◆ Trecho do documento ◆
● ● ● ● ●

Bicicleta mais rápida que helicóptero, no Desafio Intermodal de 2009
Que a bicicleta é mais rápida que o carro, já não é novidade. Mas chegar antes do helicóptero foi uma surpresa até para mim.
O maior objetivo do Desafio Intermodal é mostrar que existem outras opções além do automóvel para se deslocar numa grande cidade como São Paulo. Ir de ônibus ou Metrô até algum lugar não é tão mais demorado que o carro (imagine então se tivéssemos corredores de verdade e o mesmo investimento em transporte público que temos para o uso do automóvel). E o conforto oferecido pelo carro é relativo: eu prefiro ficar uma hora em pé num ônibus do que uma hora dirigindo em um trânsito travado. E nem vamos falar aqui sobre poluição, nem sobre o custo da viagem: quem tem e mantém um carro sabe o quanto ele custa ao longo de um ano.

● ● ● ● ●

◆ Extrato de dados ◆
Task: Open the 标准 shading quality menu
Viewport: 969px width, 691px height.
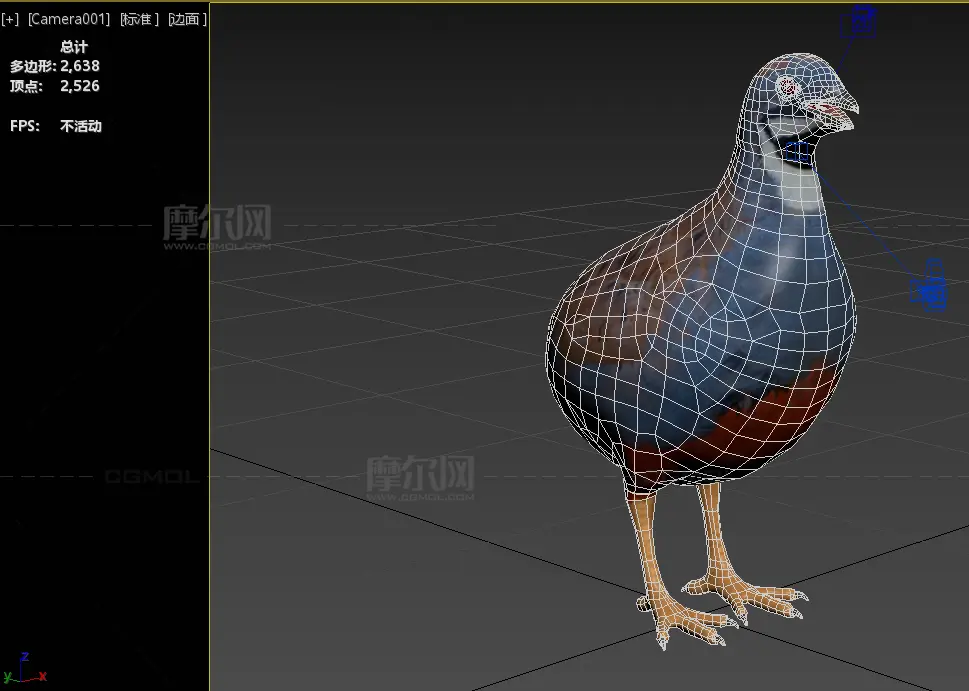Action: click(x=139, y=19)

● ● ● ● ●

◆ Enunciado 1 ◆
Transcreva o texto sobre o Desafio Intermodal, começando nas palavras "Bicicleta mais rápida" e parando depois de "longo de um ano.".
◆ Enunciado 2 ◆
No texto sobre o Desafio Intermodal, reescreva em forma de lista o parágrafo que começa com "O maior objetivo do Desafio Intermodal", mantendo seus fatos principais.
◆ Enunciado 3 ◆
Resuma o texto sobre o Desafio Intermodal em duas frases.

◆ Resolução comentada 1 ◆
Bicicleta mais rápida que helicóptero, no Desafio Intermodal de 2009
Que a bicicleta é mais rápida que o carro, já não é novidade. Mas chegar antes do helicóptero foi uma surpresa até para mim.
O maior objetivo do Desafio Intermodal é mostrar que existem outras opções além do automóvel para se deslocar numa grande cidade como São Paulo. Ir de ônibus ou Metrô até algum lugar não é tão mais demorado que o carro (imagine então se tivéssemos corredores de verdade e o mesmo investimento em transporte público que temos para o uso do automóvel). E o conforto oferecido pelo carro é relativo: eu prefiro ficar uma hora em pé num ônibus do que uma hora dirigindo em um trânsito travado. E nem vamos falar aqui sobre poluição, nem sobre o custo da viagem: quem tem e mantém um carro sabe o quanto ele custa ao longo de um ano.

◆ Resolução comentada 2 ◆
- O Desafio Intermodal tem como maior objetivo mostrar que há opções além do automóvel para se deslocar numa grande cidade como São Paulo.
- Ir de ônibus ou Metrô não é tão mais demorado que ir de carro, mesmo sem corredores de verdade e sem o mesmo investimento que recebe o automóvel.
- O conforto do carro é relativo: quem escreve prefere ficar uma hora em pé num ônibus a passar uma hora dirigindo em trânsito travado.
- Poluição e custo da viagem ficam fora da discussão, mas quem tem e mantém um carro sabe quanto ele custa ao longo de um ano.

◆ Resolução comentada 3 ◆
No Desafio Intermodal de 2009, a bicicleta chegou antes do helicóptero, o que surpreendeu até quem escreve o texto. O desafio busca mostrar que existem outras opções além do automóvel para se deslocar em São Paulo, já que ir de ônibus ou Metrô não é tão mais demorado e o conforto do carro é relativo.